The Mudcat Café TM
Thread #148128   Message #3437465
Posted By: Artful Codger
16-Nov-12 - 01:36 PM
Thread Name: Tune Req: Balulalow: how many melodies are there?
Subject: RE: Tune Req: Balulalow: how many melodies are there?
What do you mean by "last extant"? It sounds too modern to have been an existing tune, unless Britten heavily modified a traditional tune. If so, what tune did he find to work from?

The text is also known by it's first line ("I come from heuin/heaven to tell"), and as such was published in William Sandys' Christmas Carols, Ancient and Modern (1833) and Edith Rickert's Ancient English Christmas Carols, 1400-1700 (1914), without tune.

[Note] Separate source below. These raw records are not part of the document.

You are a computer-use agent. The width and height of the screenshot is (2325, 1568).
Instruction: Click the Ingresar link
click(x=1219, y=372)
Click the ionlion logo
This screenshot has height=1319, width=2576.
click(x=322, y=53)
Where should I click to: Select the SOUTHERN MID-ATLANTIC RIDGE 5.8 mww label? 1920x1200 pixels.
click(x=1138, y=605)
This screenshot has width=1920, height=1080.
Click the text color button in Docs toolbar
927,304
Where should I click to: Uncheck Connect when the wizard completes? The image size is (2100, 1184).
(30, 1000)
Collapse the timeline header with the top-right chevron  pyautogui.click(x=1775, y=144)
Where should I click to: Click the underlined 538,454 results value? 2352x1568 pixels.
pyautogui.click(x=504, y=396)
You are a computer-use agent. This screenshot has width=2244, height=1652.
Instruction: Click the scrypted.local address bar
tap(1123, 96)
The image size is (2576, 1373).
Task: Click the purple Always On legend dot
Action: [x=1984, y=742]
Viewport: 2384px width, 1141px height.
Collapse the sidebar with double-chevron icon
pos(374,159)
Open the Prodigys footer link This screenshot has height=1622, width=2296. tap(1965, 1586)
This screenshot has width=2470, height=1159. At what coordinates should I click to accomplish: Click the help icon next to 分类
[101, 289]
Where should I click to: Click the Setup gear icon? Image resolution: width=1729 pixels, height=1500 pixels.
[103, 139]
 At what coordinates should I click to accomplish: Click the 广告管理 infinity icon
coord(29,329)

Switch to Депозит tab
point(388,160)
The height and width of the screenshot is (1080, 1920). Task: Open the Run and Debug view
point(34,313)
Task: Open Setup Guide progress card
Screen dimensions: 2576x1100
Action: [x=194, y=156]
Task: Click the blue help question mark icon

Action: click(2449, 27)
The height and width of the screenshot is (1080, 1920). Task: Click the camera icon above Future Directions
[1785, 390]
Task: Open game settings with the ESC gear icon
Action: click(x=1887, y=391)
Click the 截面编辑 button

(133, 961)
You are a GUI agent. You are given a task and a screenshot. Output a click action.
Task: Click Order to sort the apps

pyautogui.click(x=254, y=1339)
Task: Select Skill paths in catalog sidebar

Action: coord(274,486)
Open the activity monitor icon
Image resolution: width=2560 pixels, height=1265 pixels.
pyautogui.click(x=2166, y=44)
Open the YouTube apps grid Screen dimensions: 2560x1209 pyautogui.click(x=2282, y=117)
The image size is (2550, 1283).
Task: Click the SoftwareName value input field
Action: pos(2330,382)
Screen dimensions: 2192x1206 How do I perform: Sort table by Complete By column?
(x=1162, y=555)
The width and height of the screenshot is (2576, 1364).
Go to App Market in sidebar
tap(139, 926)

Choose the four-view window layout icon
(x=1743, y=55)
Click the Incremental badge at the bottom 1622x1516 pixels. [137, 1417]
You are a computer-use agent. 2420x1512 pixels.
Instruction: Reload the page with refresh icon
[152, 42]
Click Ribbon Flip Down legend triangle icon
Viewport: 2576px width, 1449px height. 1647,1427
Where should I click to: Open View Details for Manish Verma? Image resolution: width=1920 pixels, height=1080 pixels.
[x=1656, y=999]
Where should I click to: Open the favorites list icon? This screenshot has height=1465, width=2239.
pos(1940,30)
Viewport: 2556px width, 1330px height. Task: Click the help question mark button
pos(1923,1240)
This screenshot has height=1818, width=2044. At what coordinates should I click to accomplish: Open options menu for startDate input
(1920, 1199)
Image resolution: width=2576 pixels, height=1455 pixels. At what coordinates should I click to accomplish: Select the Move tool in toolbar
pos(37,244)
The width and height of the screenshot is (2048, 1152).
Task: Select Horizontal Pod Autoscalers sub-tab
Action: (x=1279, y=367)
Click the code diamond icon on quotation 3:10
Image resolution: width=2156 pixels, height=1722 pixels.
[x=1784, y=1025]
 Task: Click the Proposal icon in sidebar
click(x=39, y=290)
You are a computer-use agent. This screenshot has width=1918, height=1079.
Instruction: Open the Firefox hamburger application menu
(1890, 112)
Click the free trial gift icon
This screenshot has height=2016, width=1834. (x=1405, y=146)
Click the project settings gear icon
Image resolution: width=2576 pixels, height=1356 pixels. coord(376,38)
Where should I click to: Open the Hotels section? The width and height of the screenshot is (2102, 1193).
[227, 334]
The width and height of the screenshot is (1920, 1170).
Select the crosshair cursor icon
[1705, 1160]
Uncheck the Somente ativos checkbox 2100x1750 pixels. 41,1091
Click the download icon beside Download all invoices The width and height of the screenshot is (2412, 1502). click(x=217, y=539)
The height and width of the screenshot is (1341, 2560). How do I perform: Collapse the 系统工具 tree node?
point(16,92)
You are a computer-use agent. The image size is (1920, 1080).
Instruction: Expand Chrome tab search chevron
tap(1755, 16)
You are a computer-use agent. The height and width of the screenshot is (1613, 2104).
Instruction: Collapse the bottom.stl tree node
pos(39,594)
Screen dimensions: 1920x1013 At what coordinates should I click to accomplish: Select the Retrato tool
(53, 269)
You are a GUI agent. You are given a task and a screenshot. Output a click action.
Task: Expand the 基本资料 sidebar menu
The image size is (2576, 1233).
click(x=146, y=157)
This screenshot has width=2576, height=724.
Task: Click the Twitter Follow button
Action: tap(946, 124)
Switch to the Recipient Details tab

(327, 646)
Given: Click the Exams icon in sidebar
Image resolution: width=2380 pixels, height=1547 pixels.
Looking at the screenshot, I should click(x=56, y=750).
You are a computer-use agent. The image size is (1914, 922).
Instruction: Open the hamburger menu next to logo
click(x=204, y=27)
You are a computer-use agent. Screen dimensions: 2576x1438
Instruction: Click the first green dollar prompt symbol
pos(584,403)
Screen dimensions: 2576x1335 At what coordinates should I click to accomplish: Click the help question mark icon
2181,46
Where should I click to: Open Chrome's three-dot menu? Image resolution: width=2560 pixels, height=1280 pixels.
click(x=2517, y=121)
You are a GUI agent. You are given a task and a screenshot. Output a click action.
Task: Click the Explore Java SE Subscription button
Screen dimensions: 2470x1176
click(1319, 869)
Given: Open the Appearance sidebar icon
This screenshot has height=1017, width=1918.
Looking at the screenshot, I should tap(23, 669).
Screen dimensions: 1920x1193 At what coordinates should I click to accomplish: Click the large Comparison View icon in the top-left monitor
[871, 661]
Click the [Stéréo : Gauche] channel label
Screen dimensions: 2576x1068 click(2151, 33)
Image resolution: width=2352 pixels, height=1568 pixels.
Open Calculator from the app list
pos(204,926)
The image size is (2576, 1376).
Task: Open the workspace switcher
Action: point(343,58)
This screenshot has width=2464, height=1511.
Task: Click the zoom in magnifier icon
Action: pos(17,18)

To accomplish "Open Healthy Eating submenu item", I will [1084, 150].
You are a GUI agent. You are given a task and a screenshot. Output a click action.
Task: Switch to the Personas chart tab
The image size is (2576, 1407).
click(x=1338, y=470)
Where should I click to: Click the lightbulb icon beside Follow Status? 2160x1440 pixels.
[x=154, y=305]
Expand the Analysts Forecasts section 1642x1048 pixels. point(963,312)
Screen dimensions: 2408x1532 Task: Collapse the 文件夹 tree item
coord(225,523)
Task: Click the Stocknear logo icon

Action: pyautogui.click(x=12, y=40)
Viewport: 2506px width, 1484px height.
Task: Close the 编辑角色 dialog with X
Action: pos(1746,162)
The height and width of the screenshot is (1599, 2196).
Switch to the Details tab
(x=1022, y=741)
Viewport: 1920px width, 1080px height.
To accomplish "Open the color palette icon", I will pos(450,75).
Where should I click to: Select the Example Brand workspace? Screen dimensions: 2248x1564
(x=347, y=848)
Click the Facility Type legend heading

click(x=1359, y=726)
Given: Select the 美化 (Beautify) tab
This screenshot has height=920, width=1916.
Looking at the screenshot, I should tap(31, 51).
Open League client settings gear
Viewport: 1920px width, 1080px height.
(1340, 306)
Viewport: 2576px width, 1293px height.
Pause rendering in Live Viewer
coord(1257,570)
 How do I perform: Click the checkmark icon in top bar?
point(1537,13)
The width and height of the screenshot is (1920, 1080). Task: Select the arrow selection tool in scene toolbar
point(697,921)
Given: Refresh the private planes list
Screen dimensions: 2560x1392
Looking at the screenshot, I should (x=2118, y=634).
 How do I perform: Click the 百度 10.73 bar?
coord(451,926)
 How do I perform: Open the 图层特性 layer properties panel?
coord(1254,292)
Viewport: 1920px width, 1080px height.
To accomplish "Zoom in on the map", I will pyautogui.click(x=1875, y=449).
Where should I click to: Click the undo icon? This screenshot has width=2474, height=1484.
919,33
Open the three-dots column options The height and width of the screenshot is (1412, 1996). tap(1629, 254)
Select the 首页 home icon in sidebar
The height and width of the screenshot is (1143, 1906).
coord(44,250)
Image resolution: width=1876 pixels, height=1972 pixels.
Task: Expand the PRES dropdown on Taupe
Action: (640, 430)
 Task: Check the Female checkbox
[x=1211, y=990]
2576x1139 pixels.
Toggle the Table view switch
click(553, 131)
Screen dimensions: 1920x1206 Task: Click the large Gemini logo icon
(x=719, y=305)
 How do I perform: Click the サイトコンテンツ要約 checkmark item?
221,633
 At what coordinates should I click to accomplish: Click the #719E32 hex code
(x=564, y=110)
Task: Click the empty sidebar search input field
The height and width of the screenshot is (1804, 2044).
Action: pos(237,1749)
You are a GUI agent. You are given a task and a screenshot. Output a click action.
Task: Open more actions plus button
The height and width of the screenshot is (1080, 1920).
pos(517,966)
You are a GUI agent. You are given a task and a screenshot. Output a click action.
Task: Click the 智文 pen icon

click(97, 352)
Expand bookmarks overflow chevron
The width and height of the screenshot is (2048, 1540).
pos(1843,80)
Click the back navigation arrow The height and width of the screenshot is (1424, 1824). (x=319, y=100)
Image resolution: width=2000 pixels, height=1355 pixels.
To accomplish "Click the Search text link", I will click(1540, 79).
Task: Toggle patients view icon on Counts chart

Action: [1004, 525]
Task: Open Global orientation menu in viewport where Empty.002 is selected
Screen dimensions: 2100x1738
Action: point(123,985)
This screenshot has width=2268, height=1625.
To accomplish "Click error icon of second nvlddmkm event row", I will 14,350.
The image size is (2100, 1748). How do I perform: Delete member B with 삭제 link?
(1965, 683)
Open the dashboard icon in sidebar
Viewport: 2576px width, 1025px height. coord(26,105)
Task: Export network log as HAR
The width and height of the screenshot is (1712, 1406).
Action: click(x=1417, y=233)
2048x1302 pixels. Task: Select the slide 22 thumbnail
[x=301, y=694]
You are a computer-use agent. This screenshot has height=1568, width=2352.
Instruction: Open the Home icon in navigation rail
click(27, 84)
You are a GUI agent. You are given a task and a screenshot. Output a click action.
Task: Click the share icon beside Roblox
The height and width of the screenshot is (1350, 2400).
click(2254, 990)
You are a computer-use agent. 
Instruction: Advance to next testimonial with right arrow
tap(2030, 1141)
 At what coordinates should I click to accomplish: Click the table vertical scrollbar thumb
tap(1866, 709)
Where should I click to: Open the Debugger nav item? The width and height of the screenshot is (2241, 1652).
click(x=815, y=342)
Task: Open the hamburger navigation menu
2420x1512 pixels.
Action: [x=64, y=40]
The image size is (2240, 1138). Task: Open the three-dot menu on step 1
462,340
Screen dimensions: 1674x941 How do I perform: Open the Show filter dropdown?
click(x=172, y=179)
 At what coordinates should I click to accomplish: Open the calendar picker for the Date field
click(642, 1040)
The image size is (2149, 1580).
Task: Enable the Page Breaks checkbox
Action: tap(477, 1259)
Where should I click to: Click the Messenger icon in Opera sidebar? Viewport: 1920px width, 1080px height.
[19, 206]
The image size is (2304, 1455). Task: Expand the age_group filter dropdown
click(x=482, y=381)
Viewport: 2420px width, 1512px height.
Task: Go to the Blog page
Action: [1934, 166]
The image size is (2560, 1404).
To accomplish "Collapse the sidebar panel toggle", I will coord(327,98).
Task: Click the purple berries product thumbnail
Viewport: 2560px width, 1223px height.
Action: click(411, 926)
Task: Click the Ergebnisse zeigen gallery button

Sandys cites:
From "Ane Compendiovs Booke of Godly and Spiritvall Songs, collectit, &c. for avoyding of Sinne and Harlotrie," reprinted in "Scottish Poems of the Sixteenth Century," Edinburgh, 1801, vol. i, pp. 47-49.

"Followis ane Sang of the birth of Christ, with the tune of Baw lulalaw."
The site Hymns and Carols of Christmas says the text was "Based on Words: Vom Himmel hoch da komm ich her, Martin Luther, 1535". Since "Vom Himmel hoch" has been itself set numerous times, it would not surprise me if some of these were matched to the English text with the resulting pairing relabeled "Balulalow", despite having no derivational relationship to a Scots song or tune.

Here's a Scots version on YouTube: http://www.youtube.com/watch?v=K_eWSl9nBaM (sung by Camilla Mars)

I gather "balulalow" is a Scottish equivalent of "lullaby" or "hush-a-bye", so quite a few unrelated songs go by this same title, such as a famous setting by Peter Warlock (Philip Heseltine). Consequently, you'll probably have the best success by searching on variations of the first line. In my own searches at an earlier time, I came across a couple other settings of "I come from heaven" which were trad-sounding, but as they were also dull, I neglected to capture or even note the sources.